We are in the home stretch, my students and I, of the fourth quarter. As a strangely warm March heats up message boards everywhere with boring arguments about climate change (who are these messengers, anyway? Who reads other people's crap on the computer and then comments on it?), I am once again reassessing my instructional style and its impact (or lack of) on my students.
200 kids a year, now finishing up my 7th year of full-time teaching -- hold on, let me run to the math teacher next door and -- okay, about 1,400 students have (mostly) made it through my class.
Here's the thing, though, dear absent reader -- and please respond if you feel the same or different or just want to ask me to please, God, stop writing -- I am tired, so tired. Like Bancini in Cuckoo's Nest, I am tired. Whew, Oh Lord, I am awful tired. I was tired when I started this blog, and I'm tired now.
Promises made on unread blogs are wondrous and powerful in their flexibility and ability to be dropped, so here goes: I am going to change it all up next year:
"Simplify and activate" will be painted over "Wing it with Worksheets" on my classroom coat of arms (the one with a picture of Mark Harmon from Summer School overlaid with bits of PBJ sandwiches lost in the numerous spit-takes when I was struck dumb by students who didn't know, for example, that there were no sharks in Lake Michigan).
Simplify -- I've been assigning current events as homework with the intention of generating current event knowledge and opinion during class discussions, but time has prevented those discussions and, judging from reading their summaries, they are getting little understanding of the world from this assignment.
There are a few other things that I'm going to rethink.

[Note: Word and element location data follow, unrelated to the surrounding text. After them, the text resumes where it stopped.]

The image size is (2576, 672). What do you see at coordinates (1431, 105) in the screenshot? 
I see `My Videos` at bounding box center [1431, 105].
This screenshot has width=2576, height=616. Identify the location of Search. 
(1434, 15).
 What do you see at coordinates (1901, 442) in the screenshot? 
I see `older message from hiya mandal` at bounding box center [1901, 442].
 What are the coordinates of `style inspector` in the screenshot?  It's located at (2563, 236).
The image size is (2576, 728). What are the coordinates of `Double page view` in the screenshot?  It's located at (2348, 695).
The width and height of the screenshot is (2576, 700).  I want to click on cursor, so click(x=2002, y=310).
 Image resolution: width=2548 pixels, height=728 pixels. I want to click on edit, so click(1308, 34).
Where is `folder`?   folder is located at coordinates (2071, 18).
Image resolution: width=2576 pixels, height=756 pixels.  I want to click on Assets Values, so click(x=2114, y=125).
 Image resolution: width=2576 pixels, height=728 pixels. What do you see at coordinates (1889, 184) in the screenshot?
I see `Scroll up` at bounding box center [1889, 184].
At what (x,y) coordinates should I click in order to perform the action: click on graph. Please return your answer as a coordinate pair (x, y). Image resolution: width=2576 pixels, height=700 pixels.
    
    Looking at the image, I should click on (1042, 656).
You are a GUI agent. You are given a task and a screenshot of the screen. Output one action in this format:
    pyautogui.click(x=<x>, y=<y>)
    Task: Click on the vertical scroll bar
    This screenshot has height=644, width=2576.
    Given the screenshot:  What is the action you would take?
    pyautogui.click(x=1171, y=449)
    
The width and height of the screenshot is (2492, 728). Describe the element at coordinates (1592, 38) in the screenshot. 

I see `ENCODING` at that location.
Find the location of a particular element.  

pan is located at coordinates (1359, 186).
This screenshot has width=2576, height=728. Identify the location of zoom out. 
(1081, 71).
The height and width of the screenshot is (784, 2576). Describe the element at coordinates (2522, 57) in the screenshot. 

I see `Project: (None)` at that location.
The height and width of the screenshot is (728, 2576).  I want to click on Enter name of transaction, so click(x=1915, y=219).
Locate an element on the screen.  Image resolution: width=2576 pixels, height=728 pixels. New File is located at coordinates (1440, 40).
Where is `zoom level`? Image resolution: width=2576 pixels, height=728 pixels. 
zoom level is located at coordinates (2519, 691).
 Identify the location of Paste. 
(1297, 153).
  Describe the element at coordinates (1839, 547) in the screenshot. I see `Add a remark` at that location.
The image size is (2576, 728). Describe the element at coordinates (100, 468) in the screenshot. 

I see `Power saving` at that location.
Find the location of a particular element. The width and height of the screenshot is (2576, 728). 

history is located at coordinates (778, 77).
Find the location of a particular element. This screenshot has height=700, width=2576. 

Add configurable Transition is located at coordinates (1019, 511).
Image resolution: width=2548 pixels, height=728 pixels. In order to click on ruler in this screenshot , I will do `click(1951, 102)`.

More on that later.
Activate -- I'm tired of seeing indifferent faces and hearing comments about dull assignments. To be honest, I'm sick of what I seem to becoming -- a worksheet jockey who's first Christmas present is always for the guy who runs the copy center. Can't be without work to keep them quiet and punish them!
So I'm going to cut back steeply on the lectures (which I'm already pretty minimal on). I'll keep some -- students need to learn to take notes. But there are so many ways to deliver information that get kids out their seats.
To process and apply that information, I'm also going to use activities. The InterWeb is full of ideas -- it seems the hard part is narrowing them down. I just read this on the drpezz blog about a nifty (yes, I said nifty) to make bar graphs with sticky notes.
I. Can. Do. This.
And the thing is: I think an engaged classroom is going to be a lot less tiring. Harry Wong has a thing about how the student should be more tired than the teacher at the end of the day. I can't find it offhand, but if anyone knows it, please let me know. But it makes sense.